À l’heure où l’océan Indien reconnaît officiellement l’ampleur du VIH dans la zone, l’île, elle, attend encore des réponses concrètes rapporte le Journal de Mayotte. Une lassitude parfaitement résumée par Moncef Mouhoudhoire, directeur de Nariké M’Sada : « Rien de neuf, Mayotte reste le deuxième département français le plus touché. »

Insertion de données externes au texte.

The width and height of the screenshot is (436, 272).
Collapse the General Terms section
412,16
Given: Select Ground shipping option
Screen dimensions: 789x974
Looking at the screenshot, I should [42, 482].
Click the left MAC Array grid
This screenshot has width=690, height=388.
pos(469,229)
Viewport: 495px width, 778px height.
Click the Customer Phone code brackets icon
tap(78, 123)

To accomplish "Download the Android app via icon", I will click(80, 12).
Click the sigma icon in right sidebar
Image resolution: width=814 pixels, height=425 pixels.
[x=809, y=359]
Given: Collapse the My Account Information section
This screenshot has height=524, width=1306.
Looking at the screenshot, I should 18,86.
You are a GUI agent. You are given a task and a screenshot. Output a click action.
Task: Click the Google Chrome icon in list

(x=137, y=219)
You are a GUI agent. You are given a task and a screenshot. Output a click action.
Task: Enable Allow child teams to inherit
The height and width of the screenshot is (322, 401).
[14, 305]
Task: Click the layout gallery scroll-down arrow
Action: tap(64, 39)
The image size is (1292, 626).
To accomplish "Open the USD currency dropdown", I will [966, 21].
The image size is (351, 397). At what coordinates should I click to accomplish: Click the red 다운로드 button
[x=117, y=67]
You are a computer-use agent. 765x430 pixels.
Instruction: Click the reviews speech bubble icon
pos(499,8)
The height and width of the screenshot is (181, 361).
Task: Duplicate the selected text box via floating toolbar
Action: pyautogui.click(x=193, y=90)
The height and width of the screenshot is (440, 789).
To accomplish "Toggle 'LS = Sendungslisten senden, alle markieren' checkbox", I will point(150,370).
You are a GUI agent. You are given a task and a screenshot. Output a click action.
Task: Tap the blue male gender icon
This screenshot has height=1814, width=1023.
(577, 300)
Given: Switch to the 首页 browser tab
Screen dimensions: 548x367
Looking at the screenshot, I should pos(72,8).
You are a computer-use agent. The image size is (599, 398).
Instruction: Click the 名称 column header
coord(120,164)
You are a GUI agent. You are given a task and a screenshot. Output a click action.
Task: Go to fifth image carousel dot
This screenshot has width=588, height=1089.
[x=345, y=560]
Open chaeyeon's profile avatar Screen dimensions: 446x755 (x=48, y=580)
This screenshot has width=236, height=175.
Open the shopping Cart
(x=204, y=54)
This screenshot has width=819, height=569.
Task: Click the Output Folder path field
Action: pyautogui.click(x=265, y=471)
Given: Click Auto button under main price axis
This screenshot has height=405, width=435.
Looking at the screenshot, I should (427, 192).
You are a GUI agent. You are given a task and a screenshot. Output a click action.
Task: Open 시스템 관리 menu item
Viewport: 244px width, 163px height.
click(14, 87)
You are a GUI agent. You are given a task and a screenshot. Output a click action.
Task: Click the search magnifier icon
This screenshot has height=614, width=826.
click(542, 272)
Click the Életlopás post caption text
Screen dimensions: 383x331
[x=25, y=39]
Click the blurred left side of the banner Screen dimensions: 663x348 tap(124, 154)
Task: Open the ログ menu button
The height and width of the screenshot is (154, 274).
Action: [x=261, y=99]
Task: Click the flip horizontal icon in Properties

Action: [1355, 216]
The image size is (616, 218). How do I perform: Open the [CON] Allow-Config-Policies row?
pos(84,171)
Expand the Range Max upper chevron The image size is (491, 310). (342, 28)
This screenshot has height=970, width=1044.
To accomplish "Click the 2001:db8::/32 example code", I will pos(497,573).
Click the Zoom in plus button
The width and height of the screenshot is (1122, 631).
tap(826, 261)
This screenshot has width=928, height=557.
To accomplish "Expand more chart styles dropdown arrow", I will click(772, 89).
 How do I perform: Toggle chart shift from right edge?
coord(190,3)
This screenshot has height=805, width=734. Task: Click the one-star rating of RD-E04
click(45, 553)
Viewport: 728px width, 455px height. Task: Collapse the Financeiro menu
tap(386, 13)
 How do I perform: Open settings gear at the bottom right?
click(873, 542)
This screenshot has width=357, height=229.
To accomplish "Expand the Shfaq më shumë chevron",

Sur le terrain, les chiffres racontent une histoire bien plus brutale que les discours officiels. En 2023, l’île enregistrait 92 nouveaux cas, un taux près de six fois supérieur à celui de la métropole hors Île-de-France. Un an plus tard, le camion de dépistage de Nariké M’Sada relevait certains jours trois à quatre séropositivités en quelques heures à peine. La file active ne cesse d’enfler : 324 patients suivis en 2019, 505 en 2023, et désormais 624 selon l’ONG Ravane OI. L’hôpital de Mamoudzou tente de tenir le rythme, les CeGIDD sillonnent le territoire, et les associations multiplient les opérations de terrain pour contourner les obstacles logistiques, administratifs et sociaux. Mais la réalité demeure : Mayotte dépiste beaucoup… parce qu’elle découvre toujours plus de cas.
La crise prend une dimension nouvelle en 2025, lorsque les pays voisins commencent à se mesurer au même mur. Aux Comores, les chiffres doublent en un an, passant de 37 cas déclarés à 74. À Madagascar, l’explosion des infections depuis 2006 et la chute des financements laissent apparaître une épidémie enracinée, masquée trop longtemps. Rodrigues demeure dépourvue de stratégie de réduction des risques, tandis que Maurice et les Seychelles affichent des taux de prévalence alarmants chez les usagers de drogues injectables et les travailleurs du sexe. Mayotte n’est plus l’exception. Elle apparaît désormais comme l’avant-poste d’une crise régionale où chacun agit en ordre dispersé.
Dans ce contexte, la rencontre prévue le 1er décembre à Cavani prend des allures de test collectif. Autour de la table : ARS, Santé publique France, CSSM, CHM, CeGIDD, Département et associations. Officiellement pour dresser un bilan des dispositifs lancés depuis fin 2024. Officieusement pour répondre à une question simple : toutes ces mesures ont-elles vraiment permis de rattraper les retards de diagnostic et d’améliorer l’accès aux soins dans un territoire où la moindre démarche administrative peut devenir un obstacle de plus ?
Car malgré la reconnaissance tardive de l’urgence par l’océan Indien, Mayotte reste, faits en main, l’un des territoires français les plus touchés. Les acteurs de terrain n’attendent plus de constats : ils veulent des engagements clairs, une coordination réelle, et surtout une continuité de soins sans interruption ni impasse. « Tout le monde sait que la situation est grave. La vraie question, c’est : est-ce qu’on avance ? », résume Moncef Mouhoudhoire.